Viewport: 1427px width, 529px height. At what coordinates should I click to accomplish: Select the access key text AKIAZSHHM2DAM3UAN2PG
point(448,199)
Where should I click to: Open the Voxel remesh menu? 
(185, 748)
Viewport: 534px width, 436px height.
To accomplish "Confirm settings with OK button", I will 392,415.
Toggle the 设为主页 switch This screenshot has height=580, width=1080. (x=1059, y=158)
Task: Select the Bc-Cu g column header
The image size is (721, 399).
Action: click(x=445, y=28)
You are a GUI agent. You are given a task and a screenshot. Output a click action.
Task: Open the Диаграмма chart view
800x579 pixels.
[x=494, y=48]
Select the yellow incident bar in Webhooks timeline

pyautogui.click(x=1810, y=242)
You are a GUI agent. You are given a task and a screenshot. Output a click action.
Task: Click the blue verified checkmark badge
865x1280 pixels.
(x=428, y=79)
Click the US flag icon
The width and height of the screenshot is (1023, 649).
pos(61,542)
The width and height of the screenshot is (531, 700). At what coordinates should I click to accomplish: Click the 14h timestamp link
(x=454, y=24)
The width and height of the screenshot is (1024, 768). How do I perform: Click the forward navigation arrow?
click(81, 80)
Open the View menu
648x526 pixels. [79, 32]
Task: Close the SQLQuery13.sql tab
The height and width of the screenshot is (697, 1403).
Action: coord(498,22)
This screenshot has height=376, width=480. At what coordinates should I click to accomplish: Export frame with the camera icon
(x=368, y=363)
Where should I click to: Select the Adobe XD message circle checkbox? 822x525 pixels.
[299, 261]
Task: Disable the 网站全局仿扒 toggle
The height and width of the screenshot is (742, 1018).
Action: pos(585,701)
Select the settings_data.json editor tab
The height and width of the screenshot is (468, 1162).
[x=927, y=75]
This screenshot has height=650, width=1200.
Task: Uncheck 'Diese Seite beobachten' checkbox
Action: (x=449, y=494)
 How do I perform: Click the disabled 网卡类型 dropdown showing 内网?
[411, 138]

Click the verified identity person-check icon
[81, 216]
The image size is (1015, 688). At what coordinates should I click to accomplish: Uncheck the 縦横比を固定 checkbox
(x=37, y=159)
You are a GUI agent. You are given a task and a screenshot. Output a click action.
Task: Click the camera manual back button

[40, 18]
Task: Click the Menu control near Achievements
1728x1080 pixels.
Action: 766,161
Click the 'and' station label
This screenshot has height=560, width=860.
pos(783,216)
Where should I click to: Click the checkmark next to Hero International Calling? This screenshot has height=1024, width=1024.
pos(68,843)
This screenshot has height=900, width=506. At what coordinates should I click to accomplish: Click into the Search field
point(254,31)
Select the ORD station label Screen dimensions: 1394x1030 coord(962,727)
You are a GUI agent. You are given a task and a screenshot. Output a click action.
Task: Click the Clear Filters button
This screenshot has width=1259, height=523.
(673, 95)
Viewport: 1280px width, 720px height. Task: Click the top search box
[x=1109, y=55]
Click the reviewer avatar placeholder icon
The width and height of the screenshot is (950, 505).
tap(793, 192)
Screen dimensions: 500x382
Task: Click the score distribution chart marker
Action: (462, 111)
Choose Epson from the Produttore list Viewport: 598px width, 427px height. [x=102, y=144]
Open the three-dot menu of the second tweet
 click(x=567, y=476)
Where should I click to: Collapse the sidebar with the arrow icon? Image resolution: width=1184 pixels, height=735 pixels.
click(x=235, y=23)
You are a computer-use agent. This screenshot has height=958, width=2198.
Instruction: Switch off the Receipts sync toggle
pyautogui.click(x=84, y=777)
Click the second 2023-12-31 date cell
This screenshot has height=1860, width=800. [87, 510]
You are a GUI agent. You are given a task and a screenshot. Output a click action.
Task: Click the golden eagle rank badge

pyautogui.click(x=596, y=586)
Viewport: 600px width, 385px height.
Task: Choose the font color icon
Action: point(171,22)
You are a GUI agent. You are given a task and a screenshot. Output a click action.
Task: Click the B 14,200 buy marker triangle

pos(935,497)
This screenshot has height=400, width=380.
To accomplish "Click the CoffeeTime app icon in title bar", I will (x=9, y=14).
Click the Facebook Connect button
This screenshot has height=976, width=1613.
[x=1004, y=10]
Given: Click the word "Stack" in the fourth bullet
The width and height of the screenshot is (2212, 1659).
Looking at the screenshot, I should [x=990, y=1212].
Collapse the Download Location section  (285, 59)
* * * * * * *
WORK REQUIRED: From the line holding "Given: Click the" down to the final line above, quote every line exactly and only those lines.

THE COMPLETED TASK:
Given: Click the word "Stack" in the fourth bullet
The width and height of the screenshot is (2212, 1659).
Looking at the screenshot, I should [x=990, y=1212].
Collapse the Download Location section  (285, 59)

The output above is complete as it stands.